__Task directions__
Start to finish, copy the data exactly.

__Available data__
################

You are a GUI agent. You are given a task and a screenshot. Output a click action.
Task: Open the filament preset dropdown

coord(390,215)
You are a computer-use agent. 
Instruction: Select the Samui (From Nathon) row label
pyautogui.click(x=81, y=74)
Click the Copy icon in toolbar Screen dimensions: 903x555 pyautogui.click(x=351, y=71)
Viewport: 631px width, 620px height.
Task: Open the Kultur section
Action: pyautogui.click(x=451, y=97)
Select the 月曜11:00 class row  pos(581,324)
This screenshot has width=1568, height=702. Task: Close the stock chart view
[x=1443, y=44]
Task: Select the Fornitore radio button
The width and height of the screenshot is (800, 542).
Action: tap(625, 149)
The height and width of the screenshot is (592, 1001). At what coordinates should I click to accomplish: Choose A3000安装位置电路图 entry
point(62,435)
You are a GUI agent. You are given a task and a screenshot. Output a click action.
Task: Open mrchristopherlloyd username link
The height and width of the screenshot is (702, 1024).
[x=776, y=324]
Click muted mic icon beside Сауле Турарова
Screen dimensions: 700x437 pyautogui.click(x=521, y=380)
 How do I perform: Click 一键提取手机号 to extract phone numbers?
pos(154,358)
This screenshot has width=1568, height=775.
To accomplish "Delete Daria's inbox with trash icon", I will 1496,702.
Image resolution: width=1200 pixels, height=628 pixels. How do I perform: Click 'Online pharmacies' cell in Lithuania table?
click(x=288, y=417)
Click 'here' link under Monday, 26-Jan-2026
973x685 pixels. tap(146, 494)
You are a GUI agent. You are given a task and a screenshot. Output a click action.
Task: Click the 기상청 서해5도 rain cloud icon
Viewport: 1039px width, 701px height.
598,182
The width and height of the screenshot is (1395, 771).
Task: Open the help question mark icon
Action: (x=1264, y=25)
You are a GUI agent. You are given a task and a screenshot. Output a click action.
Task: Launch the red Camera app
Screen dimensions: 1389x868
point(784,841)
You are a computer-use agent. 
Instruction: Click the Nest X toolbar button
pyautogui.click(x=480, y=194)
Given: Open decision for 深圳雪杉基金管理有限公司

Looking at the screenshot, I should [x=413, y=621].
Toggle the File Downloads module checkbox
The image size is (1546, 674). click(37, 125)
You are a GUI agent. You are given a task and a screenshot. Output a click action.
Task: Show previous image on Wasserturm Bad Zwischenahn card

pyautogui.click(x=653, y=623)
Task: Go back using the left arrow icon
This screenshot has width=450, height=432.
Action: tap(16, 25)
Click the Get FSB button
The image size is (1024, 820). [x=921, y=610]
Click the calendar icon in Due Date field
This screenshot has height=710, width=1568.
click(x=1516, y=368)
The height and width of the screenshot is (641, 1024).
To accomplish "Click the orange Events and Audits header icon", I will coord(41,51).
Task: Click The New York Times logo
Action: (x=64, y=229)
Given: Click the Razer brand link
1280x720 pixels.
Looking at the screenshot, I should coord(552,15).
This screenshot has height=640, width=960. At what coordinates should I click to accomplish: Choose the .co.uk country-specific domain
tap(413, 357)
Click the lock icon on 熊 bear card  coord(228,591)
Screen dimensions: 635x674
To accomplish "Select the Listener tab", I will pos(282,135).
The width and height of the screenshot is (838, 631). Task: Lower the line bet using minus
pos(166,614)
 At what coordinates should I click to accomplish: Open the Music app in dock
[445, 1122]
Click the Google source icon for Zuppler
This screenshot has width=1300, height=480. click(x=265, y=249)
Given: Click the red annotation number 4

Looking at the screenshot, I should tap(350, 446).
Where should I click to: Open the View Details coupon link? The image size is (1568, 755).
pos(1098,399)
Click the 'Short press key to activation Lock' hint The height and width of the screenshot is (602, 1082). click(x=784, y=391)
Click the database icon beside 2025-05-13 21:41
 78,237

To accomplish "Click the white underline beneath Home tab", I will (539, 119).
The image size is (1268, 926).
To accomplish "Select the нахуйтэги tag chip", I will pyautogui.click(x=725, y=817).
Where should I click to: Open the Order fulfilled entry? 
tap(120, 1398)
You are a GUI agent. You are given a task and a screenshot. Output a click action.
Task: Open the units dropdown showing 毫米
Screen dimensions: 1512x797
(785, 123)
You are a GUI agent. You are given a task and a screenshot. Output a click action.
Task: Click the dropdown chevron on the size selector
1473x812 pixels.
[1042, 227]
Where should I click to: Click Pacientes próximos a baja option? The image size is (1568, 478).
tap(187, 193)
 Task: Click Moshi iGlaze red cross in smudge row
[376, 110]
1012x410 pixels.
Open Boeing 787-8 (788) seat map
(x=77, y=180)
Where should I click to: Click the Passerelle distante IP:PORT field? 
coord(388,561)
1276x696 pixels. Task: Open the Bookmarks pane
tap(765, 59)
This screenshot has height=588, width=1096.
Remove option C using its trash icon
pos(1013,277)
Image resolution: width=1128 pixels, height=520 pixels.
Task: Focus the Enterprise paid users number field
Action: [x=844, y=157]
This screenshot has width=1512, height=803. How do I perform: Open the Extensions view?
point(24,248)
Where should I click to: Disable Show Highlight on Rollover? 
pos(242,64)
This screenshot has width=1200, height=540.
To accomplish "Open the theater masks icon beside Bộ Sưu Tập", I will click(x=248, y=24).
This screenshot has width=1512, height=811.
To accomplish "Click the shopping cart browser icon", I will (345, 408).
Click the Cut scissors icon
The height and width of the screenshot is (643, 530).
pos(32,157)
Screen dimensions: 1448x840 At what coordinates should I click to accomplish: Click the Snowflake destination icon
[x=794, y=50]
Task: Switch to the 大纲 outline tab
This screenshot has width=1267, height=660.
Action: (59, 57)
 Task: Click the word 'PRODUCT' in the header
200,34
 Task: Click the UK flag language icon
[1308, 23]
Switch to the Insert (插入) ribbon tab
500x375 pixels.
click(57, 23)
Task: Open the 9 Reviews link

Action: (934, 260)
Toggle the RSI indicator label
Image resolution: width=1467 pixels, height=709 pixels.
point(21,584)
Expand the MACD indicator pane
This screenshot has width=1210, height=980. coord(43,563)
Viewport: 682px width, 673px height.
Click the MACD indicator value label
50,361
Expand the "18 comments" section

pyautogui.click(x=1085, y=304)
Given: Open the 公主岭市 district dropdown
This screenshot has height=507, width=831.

################

__Task answer__
You are a GUI agent. You are given a task and a screenshot. Output a click action.
Task: Open the filament preset dropdown

coord(390,215)
You are a computer-use agent. 
Instruction: Select the Samui (From Nathon) row label
pyautogui.click(x=81, y=74)
Click the Copy icon in toolbar Screen dimensions: 903x555 pyautogui.click(x=351, y=71)
Viewport: 631px width, 620px height.
Task: Open the Kultur section
Action: pyautogui.click(x=451, y=97)
Select the 月曜11:00 class row  pos(581,324)
This screenshot has width=1568, height=702. Task: Close the stock chart view
[x=1443, y=44]
Task: Select the Fornitore radio button
The width and height of the screenshot is (800, 542).
Action: tap(625, 149)
The height and width of the screenshot is (592, 1001). At what coordinates should I click to accomplish: Choose A3000安装位置电路图 entry
point(62,435)
You are a GUI agent. You are given a task and a screenshot. Output a click action.
Task: Open mrchristopherlloyd username link
The height and width of the screenshot is (702, 1024).
[x=776, y=324]
Click muted mic icon beside Сауле Турарова
Screen dimensions: 700x437 pyautogui.click(x=521, y=380)
 How do I perform: Click 一键提取手机号 to extract phone numbers?
pos(154,358)
This screenshot has width=1568, height=775.
To accomplish "Delete Daria's inbox with trash icon", I will 1496,702.
Image resolution: width=1200 pixels, height=628 pixels. How do I perform: Click 'Online pharmacies' cell in Lithuania table?
click(x=288, y=417)
Click 'here' link under Monday, 26-Jan-2026
973x685 pixels. tap(146, 494)
You are a GUI agent. You are given a task and a screenshot. Output a click action.
Task: Click the 기상청 서해5도 rain cloud icon
Viewport: 1039px width, 701px height.
598,182
The width and height of the screenshot is (1395, 771).
Task: Open the help question mark icon
Action: (x=1264, y=25)
You are a GUI agent. You are given a task and a screenshot. Output a click action.
Task: Launch the red Camera app
Screen dimensions: 1389x868
point(784,841)
You are a computer-use agent. 
Instruction: Click the Nest X toolbar button
pyautogui.click(x=480, y=194)
Given: Open decision for 深圳雪杉基金管理有限公司

Looking at the screenshot, I should [x=413, y=621].
Toggle the File Downloads module checkbox
The image size is (1546, 674). click(37, 125)
You are a GUI agent. You are given a task and a screenshot. Output a click action.
Task: Show previous image on Wasserturm Bad Zwischenahn card

pyautogui.click(x=653, y=623)
Task: Go back using the left arrow icon
This screenshot has width=450, height=432.
Action: tap(16, 25)
Click the Get FSB button
The image size is (1024, 820). [x=921, y=610]
Click the calendar icon in Due Date field
This screenshot has height=710, width=1568.
click(x=1516, y=368)
The height and width of the screenshot is (641, 1024).
To accomplish "Click the orange Events and Audits header icon", I will coord(41,51).
Task: Click The New York Times logo
Action: (x=64, y=229)
Given: Click the Razer brand link
1280x720 pixels.
Looking at the screenshot, I should coord(552,15).
This screenshot has height=640, width=960. At what coordinates should I click to accomplish: Choose the .co.uk country-specific domain
tap(413, 357)
Click the lock icon on 熊 bear card  coord(228,591)
Screen dimensions: 635x674
To accomplish "Select the Listener tab", I will pos(282,135).
The width and height of the screenshot is (838, 631). Task: Lower the line bet using minus
pos(166,614)
 At what coordinates should I click to accomplish: Open the Music app in dock
[445, 1122]
Click the Google source icon for Zuppler
This screenshot has width=1300, height=480. click(x=265, y=249)
Given: Click the red annotation number 4

Looking at the screenshot, I should tap(350, 446).
Where should I click to: Open the View Details coupon link? The image size is (1568, 755).
pos(1098,399)
Click the 'Short press key to activation Lock' hint The height and width of the screenshot is (602, 1082). click(x=784, y=391)
Click the database icon beside 2025-05-13 21:41
 78,237

To accomplish "Click the white underline beneath Home tab", I will (539, 119).
The image size is (1268, 926).
To accomplish "Select the нахуйтэги tag chip", I will pyautogui.click(x=725, y=817).
Where should I click to: Open the Order fulfilled entry? 
tap(120, 1398)
You are a GUI agent. You are given a task and a screenshot. Output a click action.
Task: Open the units dropdown showing 毫米
Screen dimensions: 1512x797
(785, 123)
You are a GUI agent. You are given a task and a screenshot. Output a click action.
Task: Click the dropdown chevron on the size selector
1473x812 pixels.
[1042, 227]
Where should I click to: Click Pacientes próximos a baja option? The image size is (1568, 478).
tap(187, 193)
 Task: Click Moshi iGlaze red cross in smudge row
[376, 110]
1012x410 pixels.
Open Boeing 787-8 (788) seat map
(x=77, y=180)
Where should I click to: Click the Passerelle distante IP:PORT field? 
coord(388,561)
1276x696 pixels. Task: Open the Bookmarks pane
tap(765, 59)
This screenshot has height=588, width=1096.
Remove option C using its trash icon
pos(1013,277)
Image resolution: width=1128 pixels, height=520 pixels.
Task: Focus the Enterprise paid users number field
Action: [x=844, y=157]
This screenshot has width=1512, height=803. How do I perform: Open the Extensions view?
point(24,248)
Where should I click to: Disable Show Highlight on Rollover? 
pos(242,64)
This screenshot has width=1200, height=540.
To accomplish "Open the theater masks icon beside Bộ Sưu Tập", I will click(x=248, y=24).
This screenshot has width=1512, height=811.
To accomplish "Click the shopping cart browser icon", I will (345, 408).
Click the Cut scissors icon
The height and width of the screenshot is (643, 530).
pos(32,157)
Screen dimensions: 1448x840 At what coordinates should I click to accomplish: Click the Snowflake destination icon
[x=794, y=50]
Task: Switch to the 大纲 outline tab
This screenshot has width=1267, height=660.
Action: (59, 57)
 Task: Click the word 'PRODUCT' in the header
200,34
 Task: Click the UK flag language icon
[1308, 23]
Switch to the Insert (插入) ribbon tab
500x375 pixels.
click(57, 23)
Task: Open the 9 Reviews link

Action: (934, 260)
Toggle the RSI indicator label
Image resolution: width=1467 pixels, height=709 pixels.
point(21,584)
Expand the MACD indicator pane
This screenshot has width=1210, height=980. coord(43,563)
Viewport: 682px width, 673px height.
Click the MACD indicator value label
50,361
Expand the "18 comments" section

pyautogui.click(x=1085, y=304)
Given: Open the 公主岭市 district dropdown
This screenshot has height=507, width=831.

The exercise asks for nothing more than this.